## Exercise task:
Edit the part of the material that opens at its first line and closes with the line containing "[x=168, y=67]", replacing "Select" with "Choose" and keeping everything else unchanged. Leave the pictures out of your answer.

— start Record excerpts —

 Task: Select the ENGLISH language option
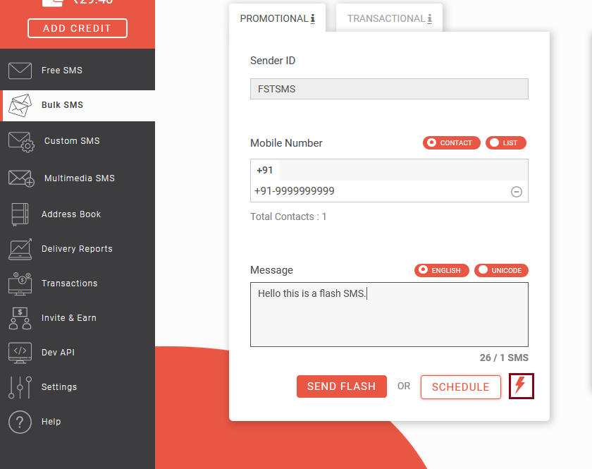442,270
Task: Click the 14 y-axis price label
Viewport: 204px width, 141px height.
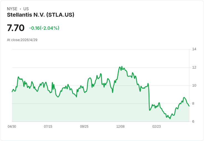Action: (194, 49)
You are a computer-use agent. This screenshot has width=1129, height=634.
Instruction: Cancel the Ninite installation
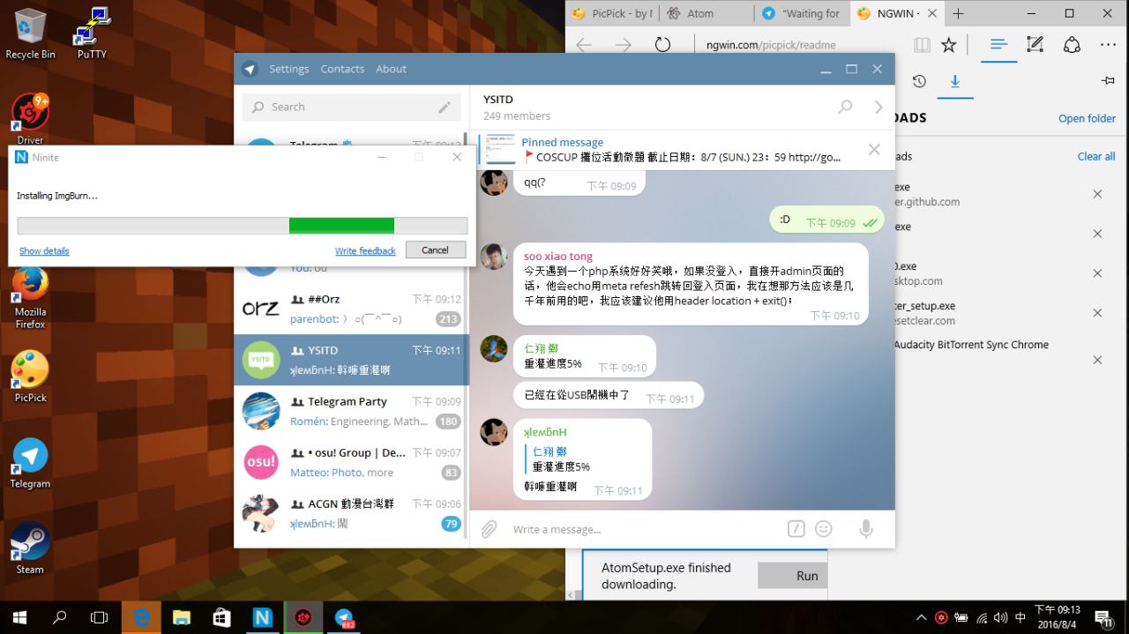tap(435, 250)
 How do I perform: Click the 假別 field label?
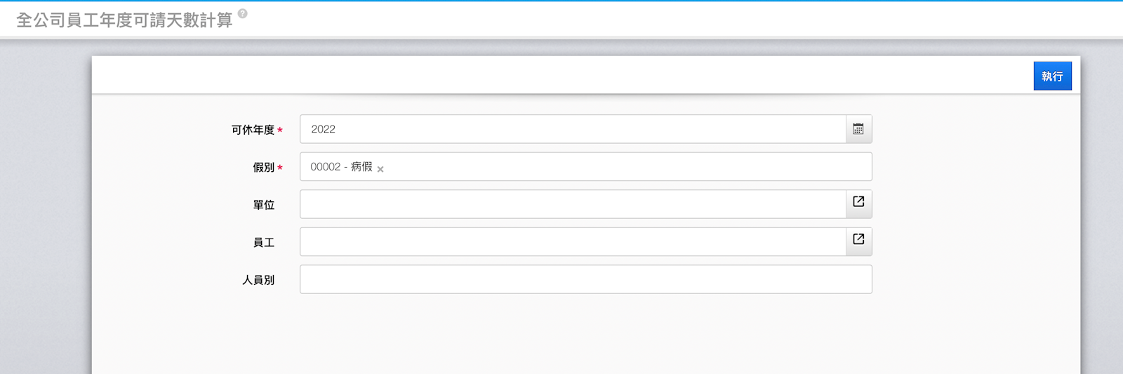pyautogui.click(x=263, y=168)
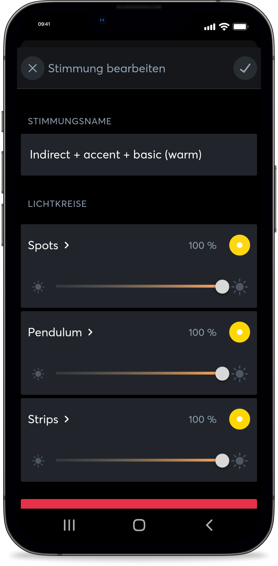Screen dimensions: 278x566
Task: Click the dim sun icon for Pendulum
Action: click(x=38, y=374)

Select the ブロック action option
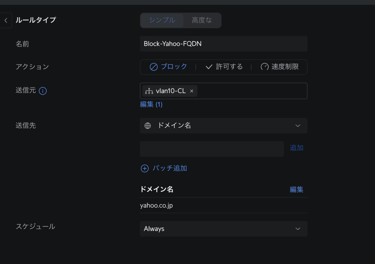[x=168, y=67]
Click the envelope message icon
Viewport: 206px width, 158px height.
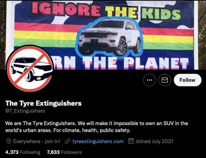tap(165, 80)
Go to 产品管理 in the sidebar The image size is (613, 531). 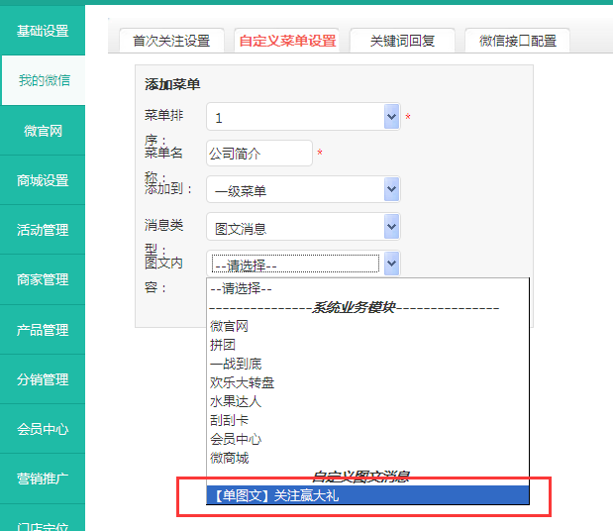(43, 330)
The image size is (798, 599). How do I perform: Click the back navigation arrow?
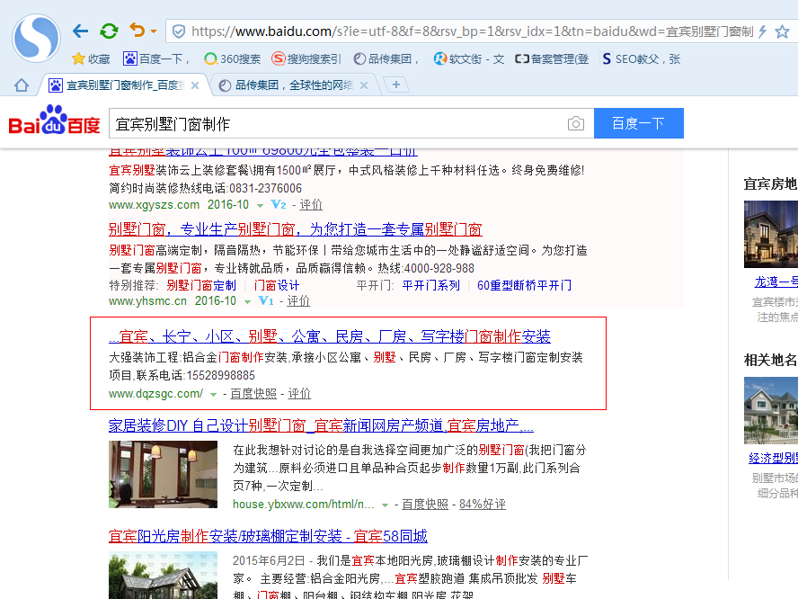tap(79, 29)
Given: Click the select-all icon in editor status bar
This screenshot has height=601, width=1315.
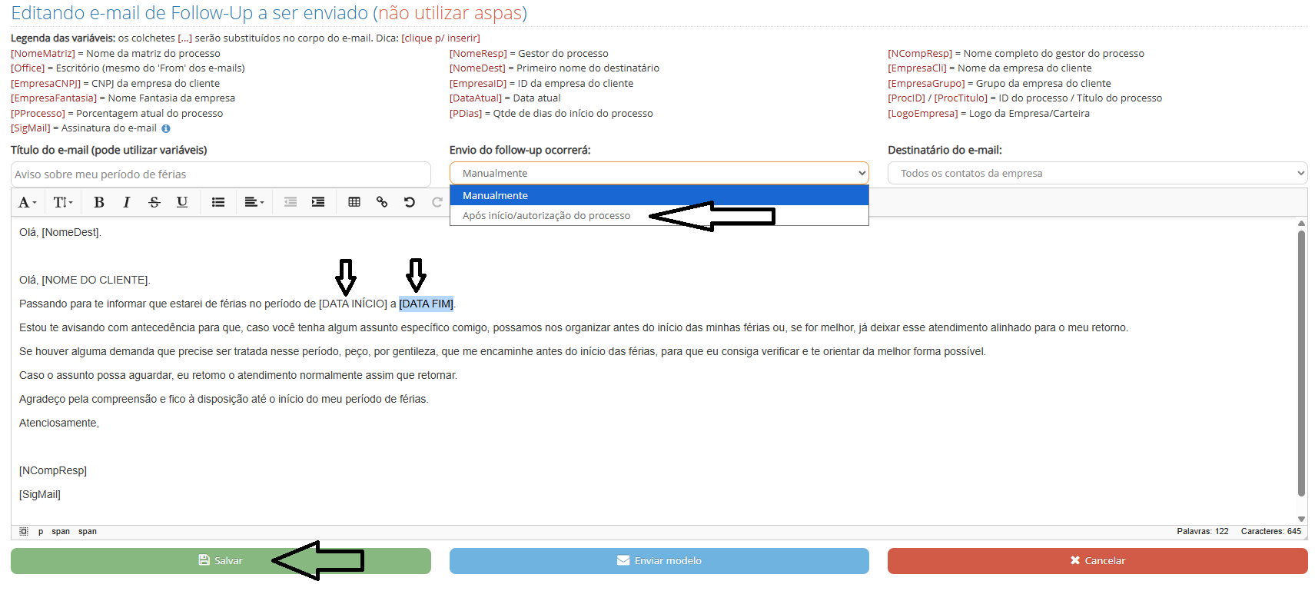Looking at the screenshot, I should pos(24,532).
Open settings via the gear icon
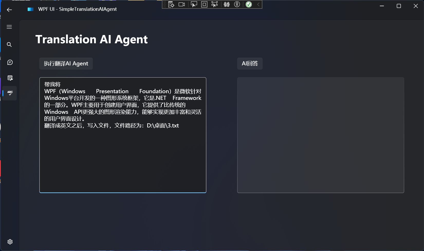 click(x=10, y=242)
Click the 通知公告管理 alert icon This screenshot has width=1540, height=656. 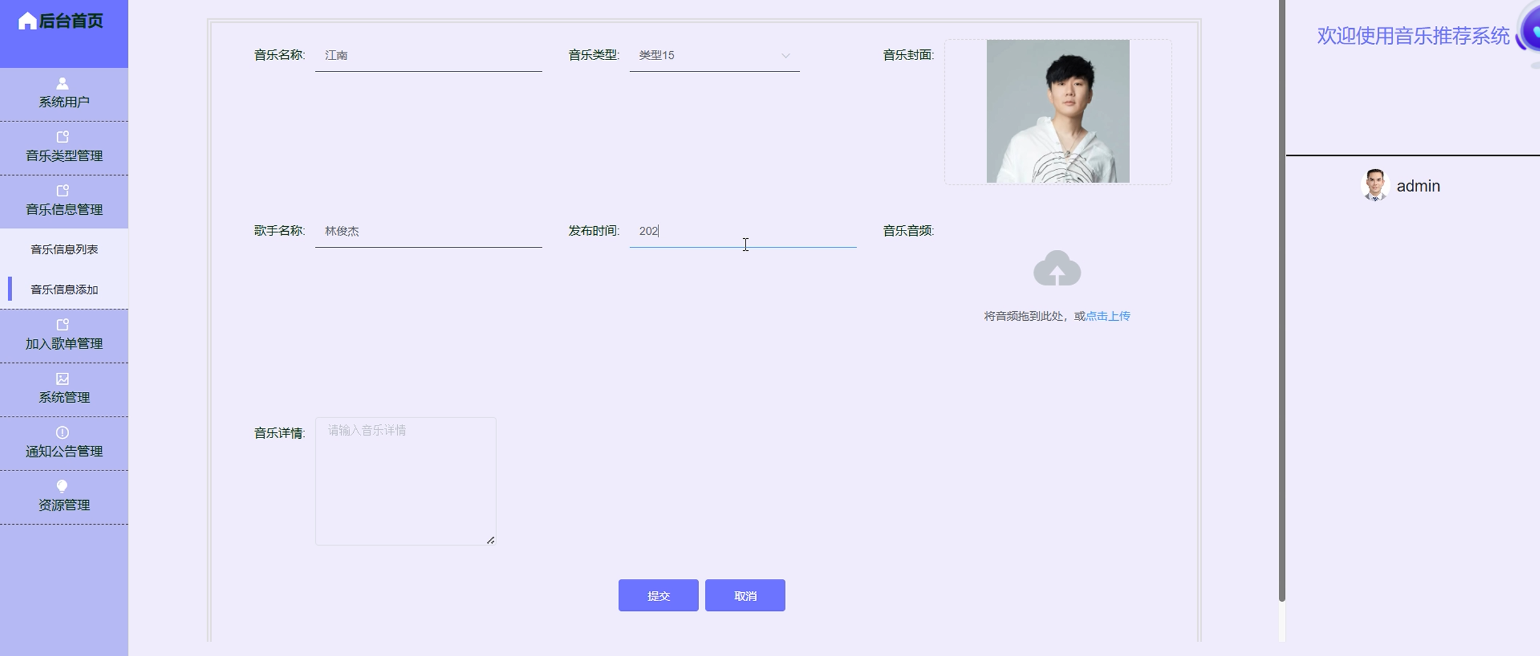pos(63,432)
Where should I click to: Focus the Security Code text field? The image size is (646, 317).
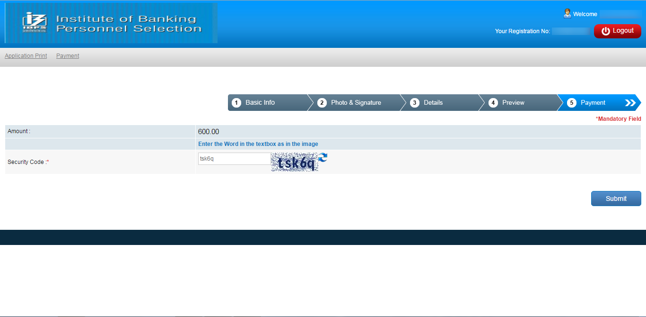tap(234, 159)
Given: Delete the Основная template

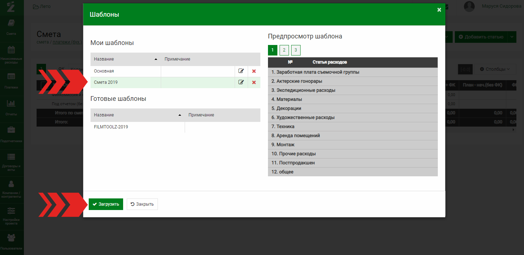Looking at the screenshot, I should coord(254,71).
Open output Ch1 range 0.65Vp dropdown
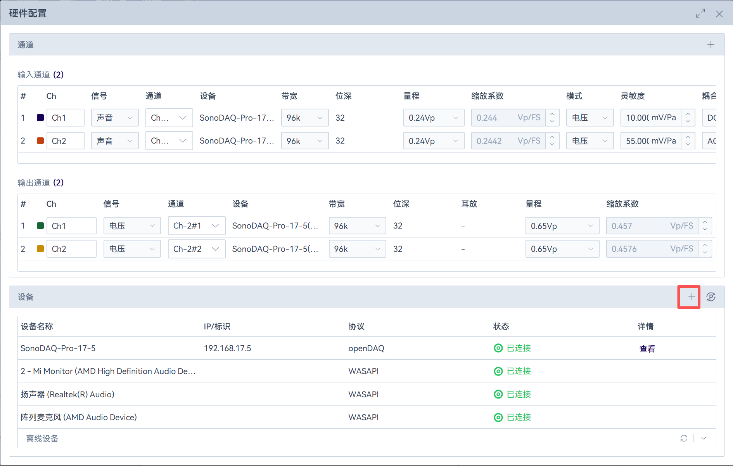This screenshot has height=466, width=733. coord(562,226)
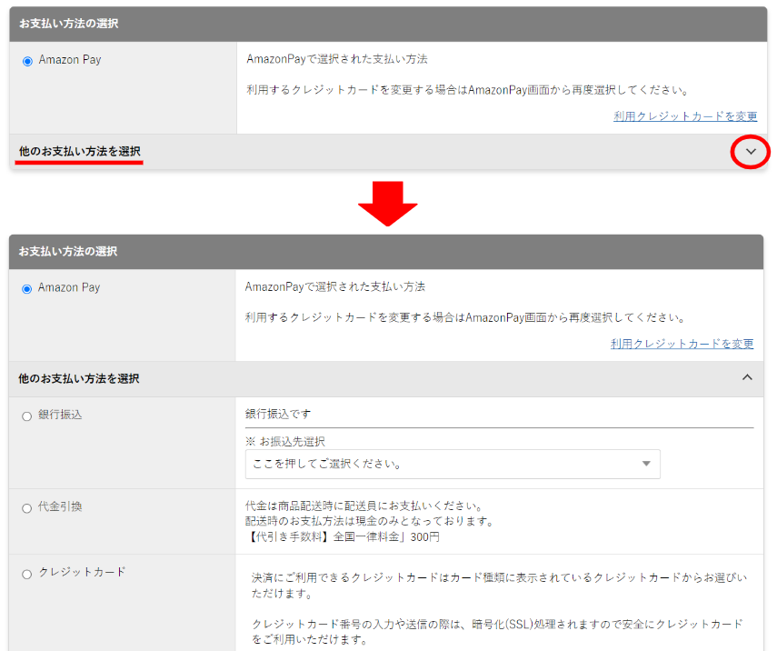Click dropdown triangle in お振込先選択 box
Screen dimensions: 777x651
pos(646,464)
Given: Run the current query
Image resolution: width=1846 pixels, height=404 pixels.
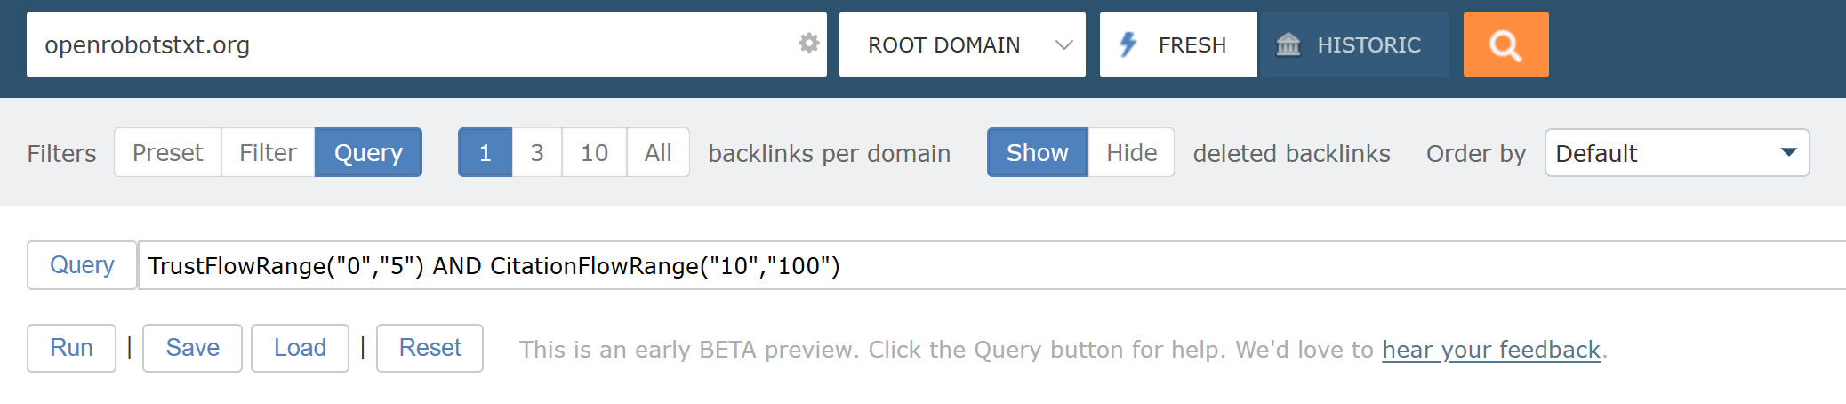Looking at the screenshot, I should pyautogui.click(x=71, y=348).
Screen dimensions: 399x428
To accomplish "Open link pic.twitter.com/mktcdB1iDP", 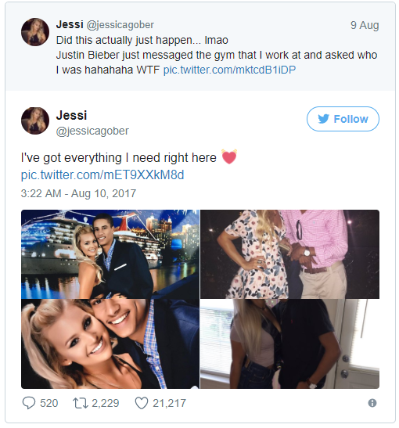I will [x=229, y=70].
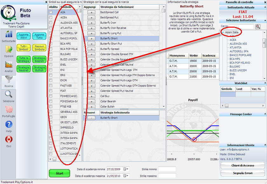Collapse the Azioni Italia tree node
The height and width of the screenshot is (184, 267).
[x=222, y=32]
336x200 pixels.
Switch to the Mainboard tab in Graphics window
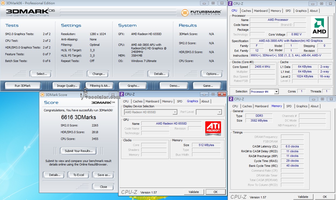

— end Record excerpts —

## Solution below:
 Task: Choose the ENGLISH language option
442,270
Task: Click the 14 y-axis price label
Viewport: 204px width, 141px height.
Action: (194, 49)
You are a computer-use agent. This screenshot has width=1129, height=634.
Instruction: Cancel the Ninite installation
tap(435, 250)
 How do I perform: Click the 假別 field label?
pyautogui.click(x=263, y=168)
Screen dimensions: 278x566
Task: Click the dim sun icon for Pendulum
Action: click(x=38, y=374)

Choose the ブロック action option
[x=168, y=67]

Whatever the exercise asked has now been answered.